We practiced on the set for only the second time today. As I stood behind a curtain waiting for my cue I was looking over the set. Taking time to notice a few details I don't normally pay attention to. On the back of a wall someone had written LCT 2000 - AWESOME. It made me smile to think of the people who wrote that. The story is just that: awesome.
Some days I get bogged down by the struggle to learn a dance, remember a cue, get all my kids their costumes and get them into them. Some days of practice are great community builders. Some are just gotten through. Some days, I forget that it's an honor to be a part of retelling this Story. This tremendous Story.
This last week was one of those weeks. Doug and I are both just worn out, burnt out. We're ready to be done. And it was with a rather rotten attitude I headed to practice today: the first of 9 practices and performances in 8 days. Getting cranky kids in costume. My body hurting from past weeks of dance practice. My emotions torn between my commitment to the show and my baby who was teething and wanted Mama.
All this was on my mind as I stood looking at the scenery. It is beautiful. Our set designer and builder does a great job, but that wasn't what caught my eye.
What caught my eye was the red stain on the floor. Over the years the red make-up from the back of the man who plays Jesus has soaked into the stage. I was entering to dance where the cross would soon stand.
In that moment, I experienced a rush of gratitude, humbleness and meekness. My feet would dance where the red stains from make-up had fallen on the stage. The truth is my feet dance everyday because of the blood shed and grace of Jesus Christ. My hope, my joy, my peace are the gift of a red stained road He walked for me.
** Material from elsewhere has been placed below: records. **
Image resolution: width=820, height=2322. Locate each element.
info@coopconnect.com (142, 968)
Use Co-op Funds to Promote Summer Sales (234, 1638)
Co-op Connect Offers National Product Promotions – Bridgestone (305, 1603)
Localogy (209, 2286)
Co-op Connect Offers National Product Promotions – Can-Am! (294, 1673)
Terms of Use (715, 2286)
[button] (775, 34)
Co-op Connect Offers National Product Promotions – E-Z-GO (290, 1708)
I am so grateful for the red stains on a plywood floor today. Tomorrow will be another long day of practice. My baby will still be teething, my four kids will probably all lose something and need me to find it in a rush, I will still be tired, but I will be dancing with a refreshed sense of joy, humbleness and gratitude on red stained floors.
7 comments:
Bethany, Thanks for this post. You are a awesome mother and wife. I am proud to be part of your family. Can't wait to see all of you next weekend.
Love, Martha
Oh wow. What an amazing thing- a red stain. What a great way to help you bring things into perspective! Thank you for sharing, and I can't wait to see the show!
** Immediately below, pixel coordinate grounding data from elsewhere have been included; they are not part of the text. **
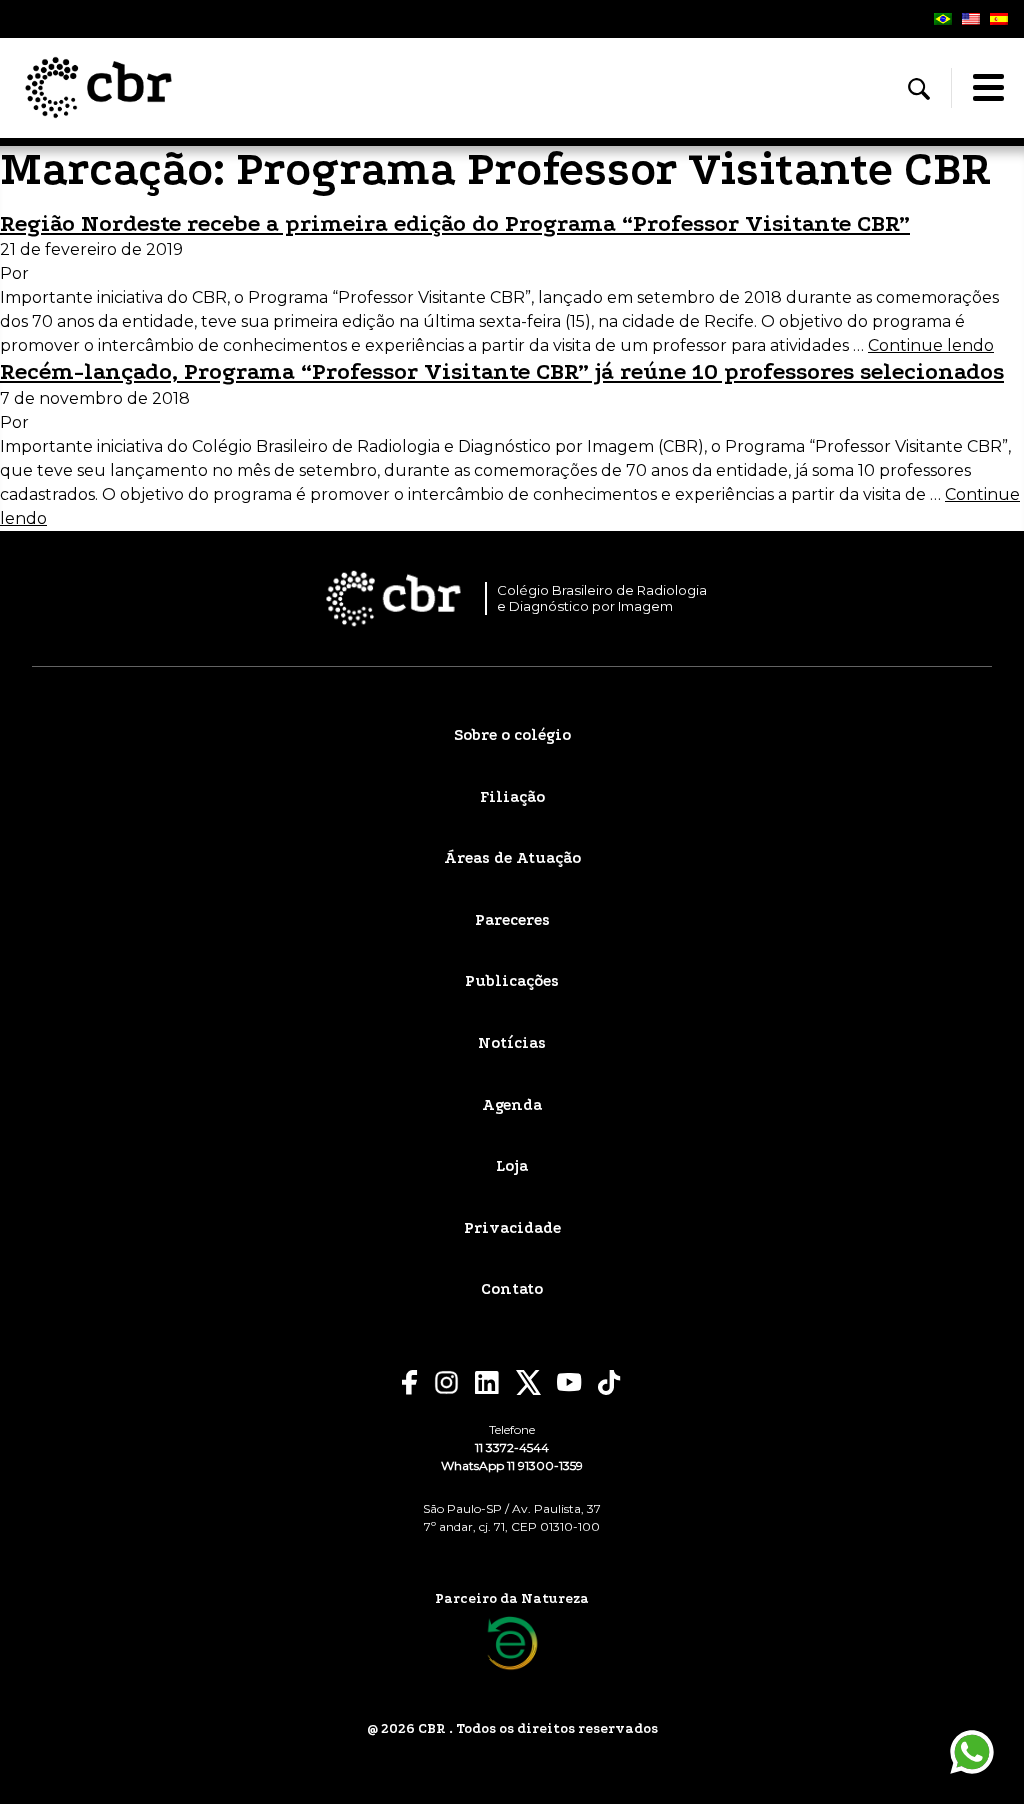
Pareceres (512, 920)
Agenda (512, 1105)
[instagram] (446, 1382)
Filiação (512, 797)
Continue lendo (931, 345)
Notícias (512, 1043)
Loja (512, 1166)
Outstanding post, honey. What great perspective you have thanks to that red stain. See you Thursday!
This was just beautiful. So touching and so painful and important.
(and you dance?!!? how did I not know this?!?! :)
What an awesome reminder. Just beautiful. I am praying that you have a wonderful production and that so many are blessed by the performance.
Hugs,
Mimi
This post gave me goosebumps. Amazing word picture. And so true. I felt the same way ever year of our Easter production. Dread and honor, what an interesting combination. I wonder if Jesus felt a bit of the same?
Jon and I talked about wanting to come to your church performance this year. I finally got on your church's website last night and saw that yesterday was the final day. :( Next year!! I love those sort of things and it would be so fun to see your family in action. What a cool family ministry!